* **RECORDS FOR THE EXERCISE**
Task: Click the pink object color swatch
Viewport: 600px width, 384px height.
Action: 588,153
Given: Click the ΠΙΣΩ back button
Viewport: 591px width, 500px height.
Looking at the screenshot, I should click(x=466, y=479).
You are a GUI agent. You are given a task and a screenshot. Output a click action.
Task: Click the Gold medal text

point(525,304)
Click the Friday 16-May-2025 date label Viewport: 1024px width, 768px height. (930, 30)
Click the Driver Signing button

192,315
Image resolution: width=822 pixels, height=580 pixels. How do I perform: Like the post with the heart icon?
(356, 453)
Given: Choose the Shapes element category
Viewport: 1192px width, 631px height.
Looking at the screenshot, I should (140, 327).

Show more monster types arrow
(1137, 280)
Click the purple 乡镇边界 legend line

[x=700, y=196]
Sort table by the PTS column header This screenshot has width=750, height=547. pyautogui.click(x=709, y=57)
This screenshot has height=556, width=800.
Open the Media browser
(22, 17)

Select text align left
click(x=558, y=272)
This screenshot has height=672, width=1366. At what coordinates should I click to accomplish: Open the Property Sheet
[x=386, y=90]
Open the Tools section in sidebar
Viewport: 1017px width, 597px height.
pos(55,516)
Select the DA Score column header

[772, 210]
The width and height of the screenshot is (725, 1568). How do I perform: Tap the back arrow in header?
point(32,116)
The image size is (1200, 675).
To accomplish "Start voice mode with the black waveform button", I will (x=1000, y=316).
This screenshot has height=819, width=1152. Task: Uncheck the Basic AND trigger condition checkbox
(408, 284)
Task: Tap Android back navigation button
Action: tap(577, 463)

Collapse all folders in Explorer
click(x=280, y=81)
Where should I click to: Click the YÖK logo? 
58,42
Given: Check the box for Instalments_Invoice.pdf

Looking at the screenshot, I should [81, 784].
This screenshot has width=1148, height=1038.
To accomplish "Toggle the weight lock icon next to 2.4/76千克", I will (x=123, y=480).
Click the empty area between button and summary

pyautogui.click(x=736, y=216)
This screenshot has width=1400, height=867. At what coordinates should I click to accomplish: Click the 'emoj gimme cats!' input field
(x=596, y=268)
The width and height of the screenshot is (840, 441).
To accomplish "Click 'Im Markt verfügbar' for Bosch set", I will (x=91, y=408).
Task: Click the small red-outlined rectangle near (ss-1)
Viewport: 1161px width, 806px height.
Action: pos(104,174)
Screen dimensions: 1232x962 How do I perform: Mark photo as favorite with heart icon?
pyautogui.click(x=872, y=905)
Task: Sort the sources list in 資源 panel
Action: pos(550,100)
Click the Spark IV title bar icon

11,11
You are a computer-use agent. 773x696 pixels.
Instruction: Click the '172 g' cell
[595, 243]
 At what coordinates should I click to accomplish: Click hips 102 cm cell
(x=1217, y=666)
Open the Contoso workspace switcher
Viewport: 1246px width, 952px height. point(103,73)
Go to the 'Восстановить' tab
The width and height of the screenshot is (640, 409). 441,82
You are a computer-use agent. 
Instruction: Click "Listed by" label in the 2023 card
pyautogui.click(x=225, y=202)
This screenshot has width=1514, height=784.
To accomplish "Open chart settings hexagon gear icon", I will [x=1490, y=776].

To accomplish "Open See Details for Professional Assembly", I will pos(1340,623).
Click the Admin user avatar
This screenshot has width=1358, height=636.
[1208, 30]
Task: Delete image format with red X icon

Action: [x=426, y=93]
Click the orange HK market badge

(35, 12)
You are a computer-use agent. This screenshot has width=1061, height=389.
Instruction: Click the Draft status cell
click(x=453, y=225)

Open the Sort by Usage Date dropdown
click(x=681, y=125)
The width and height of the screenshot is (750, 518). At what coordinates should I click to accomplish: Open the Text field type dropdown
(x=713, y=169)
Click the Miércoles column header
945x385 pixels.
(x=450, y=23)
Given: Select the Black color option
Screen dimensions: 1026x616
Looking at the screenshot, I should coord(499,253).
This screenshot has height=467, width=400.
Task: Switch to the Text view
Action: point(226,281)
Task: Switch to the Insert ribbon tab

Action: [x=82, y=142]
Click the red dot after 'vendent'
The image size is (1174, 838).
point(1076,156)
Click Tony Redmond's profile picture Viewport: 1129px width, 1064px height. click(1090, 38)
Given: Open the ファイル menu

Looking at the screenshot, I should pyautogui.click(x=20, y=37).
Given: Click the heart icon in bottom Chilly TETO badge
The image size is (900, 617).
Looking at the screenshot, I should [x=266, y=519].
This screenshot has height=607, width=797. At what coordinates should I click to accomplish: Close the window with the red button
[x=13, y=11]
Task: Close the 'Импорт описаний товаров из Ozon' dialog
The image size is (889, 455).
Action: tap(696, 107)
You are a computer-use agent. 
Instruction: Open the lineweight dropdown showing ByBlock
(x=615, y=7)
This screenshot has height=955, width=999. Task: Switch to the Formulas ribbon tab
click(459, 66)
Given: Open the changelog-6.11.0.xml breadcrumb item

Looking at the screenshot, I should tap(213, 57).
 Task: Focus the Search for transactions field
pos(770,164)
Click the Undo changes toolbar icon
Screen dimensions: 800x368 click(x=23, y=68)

* **WHAT IS REQUIRED**
In the entries above, find each line with "computer" and copy it.

* **ANSWER SPACE**
You are a computer-use agent. 773x696 pixels.
You are a computer-use agent. 
You are a computer-use agent. This screenshot has width=1061, height=389.
You are a computer-use agent. 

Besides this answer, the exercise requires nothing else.